Write exactly, with no line omitted or added, the span beginning at the line that holds "This screenshot has width=499, height=374." and ending at the last line of the records.

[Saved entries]
::::::

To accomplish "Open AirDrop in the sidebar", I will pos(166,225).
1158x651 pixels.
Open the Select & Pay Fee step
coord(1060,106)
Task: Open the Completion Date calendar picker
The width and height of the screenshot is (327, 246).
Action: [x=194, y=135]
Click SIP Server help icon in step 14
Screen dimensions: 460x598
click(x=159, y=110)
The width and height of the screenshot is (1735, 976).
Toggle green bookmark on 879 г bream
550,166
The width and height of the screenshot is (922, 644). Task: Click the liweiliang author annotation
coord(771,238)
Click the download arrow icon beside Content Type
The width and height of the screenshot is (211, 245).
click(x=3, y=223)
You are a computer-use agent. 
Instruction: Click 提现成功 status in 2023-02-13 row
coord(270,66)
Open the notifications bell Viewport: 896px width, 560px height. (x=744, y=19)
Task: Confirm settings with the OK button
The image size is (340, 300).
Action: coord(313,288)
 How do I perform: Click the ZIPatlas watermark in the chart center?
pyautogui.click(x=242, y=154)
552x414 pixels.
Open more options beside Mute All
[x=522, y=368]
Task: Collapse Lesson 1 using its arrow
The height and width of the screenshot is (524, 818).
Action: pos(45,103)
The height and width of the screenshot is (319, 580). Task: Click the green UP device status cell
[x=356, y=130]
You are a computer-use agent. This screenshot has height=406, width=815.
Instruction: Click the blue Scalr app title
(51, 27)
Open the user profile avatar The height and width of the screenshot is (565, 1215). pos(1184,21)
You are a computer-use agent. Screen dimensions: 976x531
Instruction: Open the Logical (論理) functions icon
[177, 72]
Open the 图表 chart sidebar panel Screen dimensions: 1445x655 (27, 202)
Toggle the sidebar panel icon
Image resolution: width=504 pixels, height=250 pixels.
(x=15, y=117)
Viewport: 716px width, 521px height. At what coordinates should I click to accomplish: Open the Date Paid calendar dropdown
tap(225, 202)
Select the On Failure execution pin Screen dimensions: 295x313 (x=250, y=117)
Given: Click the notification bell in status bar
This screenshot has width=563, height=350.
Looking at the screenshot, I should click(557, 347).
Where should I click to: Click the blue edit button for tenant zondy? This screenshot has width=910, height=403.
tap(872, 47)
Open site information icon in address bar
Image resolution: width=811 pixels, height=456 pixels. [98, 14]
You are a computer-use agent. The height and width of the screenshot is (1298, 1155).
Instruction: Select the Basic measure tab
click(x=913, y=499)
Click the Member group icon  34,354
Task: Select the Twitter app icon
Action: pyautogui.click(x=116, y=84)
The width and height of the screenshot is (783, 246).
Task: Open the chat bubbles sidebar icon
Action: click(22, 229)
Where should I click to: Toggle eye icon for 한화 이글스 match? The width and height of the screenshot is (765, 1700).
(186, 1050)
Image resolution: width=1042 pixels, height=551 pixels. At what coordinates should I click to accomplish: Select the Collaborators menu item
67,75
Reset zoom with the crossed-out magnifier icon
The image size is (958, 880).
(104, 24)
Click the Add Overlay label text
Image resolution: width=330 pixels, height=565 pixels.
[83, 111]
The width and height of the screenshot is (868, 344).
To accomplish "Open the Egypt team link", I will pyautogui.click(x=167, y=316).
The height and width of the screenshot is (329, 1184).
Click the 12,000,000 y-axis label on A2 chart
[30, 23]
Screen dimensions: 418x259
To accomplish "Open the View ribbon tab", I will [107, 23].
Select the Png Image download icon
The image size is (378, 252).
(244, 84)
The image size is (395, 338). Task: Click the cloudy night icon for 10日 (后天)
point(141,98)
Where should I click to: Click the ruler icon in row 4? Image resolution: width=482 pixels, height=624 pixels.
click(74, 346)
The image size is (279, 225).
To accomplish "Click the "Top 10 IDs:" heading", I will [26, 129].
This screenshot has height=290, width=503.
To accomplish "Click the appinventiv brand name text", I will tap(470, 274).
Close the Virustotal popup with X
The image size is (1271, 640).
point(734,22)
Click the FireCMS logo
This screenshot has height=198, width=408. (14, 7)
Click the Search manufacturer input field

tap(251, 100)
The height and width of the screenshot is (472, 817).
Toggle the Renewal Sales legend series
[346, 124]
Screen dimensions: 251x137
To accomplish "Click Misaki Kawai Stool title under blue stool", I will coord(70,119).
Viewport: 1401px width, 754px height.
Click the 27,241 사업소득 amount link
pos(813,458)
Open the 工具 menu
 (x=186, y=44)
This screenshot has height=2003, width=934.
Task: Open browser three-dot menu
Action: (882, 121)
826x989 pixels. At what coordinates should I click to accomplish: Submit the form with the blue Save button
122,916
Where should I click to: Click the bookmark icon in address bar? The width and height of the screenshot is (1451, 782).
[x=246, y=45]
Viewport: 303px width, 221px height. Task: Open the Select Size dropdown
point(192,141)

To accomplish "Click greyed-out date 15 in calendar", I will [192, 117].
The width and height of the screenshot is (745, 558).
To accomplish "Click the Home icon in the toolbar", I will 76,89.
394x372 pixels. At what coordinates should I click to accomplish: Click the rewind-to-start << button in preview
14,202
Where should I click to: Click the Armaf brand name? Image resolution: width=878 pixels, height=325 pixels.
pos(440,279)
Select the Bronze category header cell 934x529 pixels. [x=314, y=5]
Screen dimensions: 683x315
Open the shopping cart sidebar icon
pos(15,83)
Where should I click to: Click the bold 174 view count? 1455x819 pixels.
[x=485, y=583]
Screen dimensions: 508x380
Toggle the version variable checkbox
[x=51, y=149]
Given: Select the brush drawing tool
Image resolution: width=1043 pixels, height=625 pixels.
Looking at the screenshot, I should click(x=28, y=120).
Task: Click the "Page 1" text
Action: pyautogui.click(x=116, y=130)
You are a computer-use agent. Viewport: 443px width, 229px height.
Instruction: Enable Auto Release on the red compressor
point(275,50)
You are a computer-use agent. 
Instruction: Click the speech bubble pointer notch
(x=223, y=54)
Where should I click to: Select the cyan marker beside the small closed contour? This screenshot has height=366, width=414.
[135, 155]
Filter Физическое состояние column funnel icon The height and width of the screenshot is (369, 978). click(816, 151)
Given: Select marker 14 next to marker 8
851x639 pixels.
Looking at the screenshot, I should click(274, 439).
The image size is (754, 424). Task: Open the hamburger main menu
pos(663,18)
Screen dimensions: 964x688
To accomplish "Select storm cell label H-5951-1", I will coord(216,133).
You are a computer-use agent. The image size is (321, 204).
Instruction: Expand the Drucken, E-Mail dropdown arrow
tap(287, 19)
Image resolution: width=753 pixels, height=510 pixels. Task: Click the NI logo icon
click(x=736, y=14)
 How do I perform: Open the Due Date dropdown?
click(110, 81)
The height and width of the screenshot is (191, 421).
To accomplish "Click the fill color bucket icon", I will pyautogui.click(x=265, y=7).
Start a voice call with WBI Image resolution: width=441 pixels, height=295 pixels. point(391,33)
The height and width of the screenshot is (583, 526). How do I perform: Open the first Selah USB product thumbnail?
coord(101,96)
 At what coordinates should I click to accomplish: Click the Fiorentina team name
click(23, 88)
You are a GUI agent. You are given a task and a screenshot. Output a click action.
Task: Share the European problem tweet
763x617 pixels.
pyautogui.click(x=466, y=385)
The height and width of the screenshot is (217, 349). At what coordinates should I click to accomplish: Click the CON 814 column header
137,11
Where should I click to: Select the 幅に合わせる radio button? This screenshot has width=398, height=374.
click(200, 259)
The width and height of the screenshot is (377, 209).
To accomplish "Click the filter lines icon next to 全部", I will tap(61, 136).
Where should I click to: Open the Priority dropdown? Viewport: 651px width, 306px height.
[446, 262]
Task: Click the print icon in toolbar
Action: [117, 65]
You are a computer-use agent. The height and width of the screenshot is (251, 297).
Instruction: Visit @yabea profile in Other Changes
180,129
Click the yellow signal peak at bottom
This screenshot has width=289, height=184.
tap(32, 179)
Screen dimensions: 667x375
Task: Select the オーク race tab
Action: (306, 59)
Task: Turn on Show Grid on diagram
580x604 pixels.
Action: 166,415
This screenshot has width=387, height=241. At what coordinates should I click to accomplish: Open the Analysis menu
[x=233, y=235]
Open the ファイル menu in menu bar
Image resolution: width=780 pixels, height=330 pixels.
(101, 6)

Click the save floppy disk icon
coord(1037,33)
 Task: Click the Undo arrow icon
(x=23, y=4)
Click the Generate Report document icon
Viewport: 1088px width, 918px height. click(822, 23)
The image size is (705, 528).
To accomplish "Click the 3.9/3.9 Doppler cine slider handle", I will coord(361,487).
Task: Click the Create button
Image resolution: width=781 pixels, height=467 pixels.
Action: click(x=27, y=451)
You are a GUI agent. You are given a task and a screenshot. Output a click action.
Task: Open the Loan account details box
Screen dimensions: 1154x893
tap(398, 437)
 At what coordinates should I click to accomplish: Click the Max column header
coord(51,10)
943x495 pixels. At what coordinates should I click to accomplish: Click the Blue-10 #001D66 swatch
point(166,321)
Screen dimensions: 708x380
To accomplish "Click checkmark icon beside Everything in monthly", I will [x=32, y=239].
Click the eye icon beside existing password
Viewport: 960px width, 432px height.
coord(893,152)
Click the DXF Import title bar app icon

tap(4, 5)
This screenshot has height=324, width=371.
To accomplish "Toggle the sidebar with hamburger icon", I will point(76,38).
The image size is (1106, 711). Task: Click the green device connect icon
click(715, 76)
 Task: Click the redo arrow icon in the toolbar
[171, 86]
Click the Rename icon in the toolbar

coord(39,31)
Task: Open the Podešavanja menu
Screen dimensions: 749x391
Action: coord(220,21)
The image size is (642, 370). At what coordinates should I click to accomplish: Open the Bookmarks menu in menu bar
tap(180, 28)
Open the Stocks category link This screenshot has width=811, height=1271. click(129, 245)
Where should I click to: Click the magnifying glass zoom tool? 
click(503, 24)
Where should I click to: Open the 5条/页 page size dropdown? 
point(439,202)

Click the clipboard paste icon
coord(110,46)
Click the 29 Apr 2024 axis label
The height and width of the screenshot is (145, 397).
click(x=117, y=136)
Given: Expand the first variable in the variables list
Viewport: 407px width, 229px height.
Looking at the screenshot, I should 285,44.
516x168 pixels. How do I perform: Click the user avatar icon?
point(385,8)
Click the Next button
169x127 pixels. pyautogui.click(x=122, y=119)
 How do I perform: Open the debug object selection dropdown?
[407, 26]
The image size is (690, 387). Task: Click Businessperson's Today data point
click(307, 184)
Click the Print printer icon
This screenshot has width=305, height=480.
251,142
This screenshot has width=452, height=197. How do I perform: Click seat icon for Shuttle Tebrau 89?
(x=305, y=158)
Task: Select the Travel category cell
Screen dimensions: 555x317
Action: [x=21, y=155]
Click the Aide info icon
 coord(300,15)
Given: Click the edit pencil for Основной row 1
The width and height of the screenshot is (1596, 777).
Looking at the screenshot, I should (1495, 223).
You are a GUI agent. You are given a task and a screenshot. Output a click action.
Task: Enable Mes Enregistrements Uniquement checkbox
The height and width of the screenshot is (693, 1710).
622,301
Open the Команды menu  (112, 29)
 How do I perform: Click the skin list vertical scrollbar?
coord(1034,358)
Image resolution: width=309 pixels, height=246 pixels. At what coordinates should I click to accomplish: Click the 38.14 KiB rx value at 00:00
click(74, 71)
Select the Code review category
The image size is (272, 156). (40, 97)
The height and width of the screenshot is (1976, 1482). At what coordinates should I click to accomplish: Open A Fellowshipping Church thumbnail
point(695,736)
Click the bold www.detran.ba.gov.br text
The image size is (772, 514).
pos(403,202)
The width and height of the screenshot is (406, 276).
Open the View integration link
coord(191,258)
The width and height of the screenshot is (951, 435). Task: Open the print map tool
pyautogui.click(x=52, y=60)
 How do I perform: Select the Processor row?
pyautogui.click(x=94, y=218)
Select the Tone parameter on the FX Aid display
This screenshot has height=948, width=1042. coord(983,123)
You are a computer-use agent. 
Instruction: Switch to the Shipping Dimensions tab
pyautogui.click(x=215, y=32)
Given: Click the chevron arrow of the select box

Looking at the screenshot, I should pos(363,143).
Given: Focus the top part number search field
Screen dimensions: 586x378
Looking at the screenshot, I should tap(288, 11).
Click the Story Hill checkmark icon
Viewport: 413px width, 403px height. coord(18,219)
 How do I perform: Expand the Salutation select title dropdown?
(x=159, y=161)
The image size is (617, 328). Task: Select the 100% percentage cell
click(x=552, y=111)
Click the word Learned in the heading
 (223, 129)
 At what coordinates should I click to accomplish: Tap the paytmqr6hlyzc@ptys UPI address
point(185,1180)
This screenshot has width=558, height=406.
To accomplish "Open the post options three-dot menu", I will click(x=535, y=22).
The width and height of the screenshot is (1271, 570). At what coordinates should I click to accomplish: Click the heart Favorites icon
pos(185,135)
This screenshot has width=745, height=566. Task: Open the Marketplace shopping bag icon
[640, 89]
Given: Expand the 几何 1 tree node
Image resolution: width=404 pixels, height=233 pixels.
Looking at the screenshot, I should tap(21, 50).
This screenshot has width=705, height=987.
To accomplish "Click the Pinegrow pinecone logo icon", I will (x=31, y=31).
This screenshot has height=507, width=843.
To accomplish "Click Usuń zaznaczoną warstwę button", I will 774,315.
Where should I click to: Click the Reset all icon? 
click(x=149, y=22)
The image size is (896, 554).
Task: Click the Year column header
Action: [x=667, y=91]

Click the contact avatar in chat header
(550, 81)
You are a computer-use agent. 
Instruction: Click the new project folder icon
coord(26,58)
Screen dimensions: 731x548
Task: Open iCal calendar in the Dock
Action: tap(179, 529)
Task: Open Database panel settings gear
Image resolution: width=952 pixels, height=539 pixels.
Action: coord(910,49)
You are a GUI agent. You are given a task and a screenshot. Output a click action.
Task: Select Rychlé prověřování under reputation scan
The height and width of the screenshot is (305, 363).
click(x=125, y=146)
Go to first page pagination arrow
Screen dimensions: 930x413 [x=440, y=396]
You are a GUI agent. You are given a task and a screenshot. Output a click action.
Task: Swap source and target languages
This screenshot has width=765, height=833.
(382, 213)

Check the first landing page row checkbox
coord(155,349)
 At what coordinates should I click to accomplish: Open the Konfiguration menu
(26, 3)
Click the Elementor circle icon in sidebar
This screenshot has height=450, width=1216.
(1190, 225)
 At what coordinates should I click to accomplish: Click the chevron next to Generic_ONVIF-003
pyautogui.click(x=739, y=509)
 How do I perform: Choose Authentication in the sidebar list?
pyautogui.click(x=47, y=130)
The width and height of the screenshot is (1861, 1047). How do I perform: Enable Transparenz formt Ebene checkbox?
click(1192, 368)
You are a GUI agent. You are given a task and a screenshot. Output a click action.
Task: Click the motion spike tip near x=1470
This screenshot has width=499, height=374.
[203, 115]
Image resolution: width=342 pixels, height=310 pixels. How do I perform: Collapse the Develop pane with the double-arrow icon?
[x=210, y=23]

::::::

=== Response area ===
This screenshot has width=499, height=374.
[203, 115]
Image resolution: width=342 pixels, height=310 pixels. How do I perform: Collapse the Develop pane with the double-arrow icon?
[x=210, y=23]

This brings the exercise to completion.